Stated task
Reproduce, word for word, everything in the entries below from the line containing "Select the Box solid tool in sidebar" down to the line containing "coord(449,538)", including both of those lines and nothing else.

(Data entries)
╭──
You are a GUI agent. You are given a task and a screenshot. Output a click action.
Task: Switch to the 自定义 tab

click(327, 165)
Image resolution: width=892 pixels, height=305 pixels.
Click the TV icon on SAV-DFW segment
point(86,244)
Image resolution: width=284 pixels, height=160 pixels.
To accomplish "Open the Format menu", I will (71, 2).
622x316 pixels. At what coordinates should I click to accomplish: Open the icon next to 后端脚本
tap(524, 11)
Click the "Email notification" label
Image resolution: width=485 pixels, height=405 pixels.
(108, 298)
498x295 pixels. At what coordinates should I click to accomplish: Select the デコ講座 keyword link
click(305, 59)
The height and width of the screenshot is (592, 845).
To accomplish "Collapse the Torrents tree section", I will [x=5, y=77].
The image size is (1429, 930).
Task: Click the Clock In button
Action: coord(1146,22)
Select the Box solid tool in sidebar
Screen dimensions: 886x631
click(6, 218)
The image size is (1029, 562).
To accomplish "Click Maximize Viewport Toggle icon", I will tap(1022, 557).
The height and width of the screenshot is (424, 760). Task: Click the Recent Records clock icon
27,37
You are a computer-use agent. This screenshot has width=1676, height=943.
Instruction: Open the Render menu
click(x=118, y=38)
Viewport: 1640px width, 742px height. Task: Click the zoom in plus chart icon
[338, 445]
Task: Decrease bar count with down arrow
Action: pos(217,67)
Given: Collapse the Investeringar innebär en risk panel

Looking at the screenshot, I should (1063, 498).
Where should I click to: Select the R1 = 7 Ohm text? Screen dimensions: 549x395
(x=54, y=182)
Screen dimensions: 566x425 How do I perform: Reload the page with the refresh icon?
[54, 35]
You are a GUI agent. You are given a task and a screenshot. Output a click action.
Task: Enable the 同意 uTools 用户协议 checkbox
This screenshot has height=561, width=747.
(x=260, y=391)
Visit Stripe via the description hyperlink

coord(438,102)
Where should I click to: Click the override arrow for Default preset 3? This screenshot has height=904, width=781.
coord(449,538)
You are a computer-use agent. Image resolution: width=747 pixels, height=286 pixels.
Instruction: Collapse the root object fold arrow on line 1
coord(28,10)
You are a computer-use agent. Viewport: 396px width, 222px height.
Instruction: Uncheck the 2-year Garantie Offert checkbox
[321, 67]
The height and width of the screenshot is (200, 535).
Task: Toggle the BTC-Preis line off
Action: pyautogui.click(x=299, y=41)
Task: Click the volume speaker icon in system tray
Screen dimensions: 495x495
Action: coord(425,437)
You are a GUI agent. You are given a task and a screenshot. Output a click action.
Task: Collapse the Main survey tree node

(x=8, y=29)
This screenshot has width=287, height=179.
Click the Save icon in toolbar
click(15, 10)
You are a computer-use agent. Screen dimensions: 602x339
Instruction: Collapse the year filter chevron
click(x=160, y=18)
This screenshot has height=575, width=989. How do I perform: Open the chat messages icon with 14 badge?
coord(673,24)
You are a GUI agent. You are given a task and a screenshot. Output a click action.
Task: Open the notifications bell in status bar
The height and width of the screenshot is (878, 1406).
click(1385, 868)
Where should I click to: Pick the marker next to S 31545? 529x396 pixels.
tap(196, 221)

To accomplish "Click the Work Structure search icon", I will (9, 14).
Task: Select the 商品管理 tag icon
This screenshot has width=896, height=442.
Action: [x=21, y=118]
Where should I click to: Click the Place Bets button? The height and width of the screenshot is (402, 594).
╰──
Task answer
Select the Box solid tool in sidebar
Screen dimensions: 886x631
click(6, 218)
The image size is (1029, 562).
To accomplish "Click Maximize Viewport Toggle icon", I will tap(1022, 557).
The height and width of the screenshot is (424, 760). Task: Click the Recent Records clock icon
27,37
You are a computer-use agent. This screenshot has width=1676, height=943.
Instruction: Open the Render menu
click(x=118, y=38)
Viewport: 1640px width, 742px height. Task: Click the zoom in plus chart icon
[338, 445]
Task: Decrease bar count with down arrow
Action: pos(217,67)
Given: Collapse the Investeringar innebär en risk panel

Looking at the screenshot, I should (1063, 498).
Where should I click to: Select the R1 = 7 Ohm text? Screen dimensions: 549x395
(x=54, y=182)
Screen dimensions: 566x425 How do I perform: Reload the page with the refresh icon?
[54, 35]
You are a GUI agent. You are given a task and a screenshot. Output a click action.
Task: Enable the 同意 uTools 用户协议 checkbox
This screenshot has height=561, width=747.
(x=260, y=391)
Visit Stripe via the description hyperlink

coord(438,102)
Where should I click to: Click the override arrow for Default preset 3? This screenshot has height=904, width=781.
coord(449,538)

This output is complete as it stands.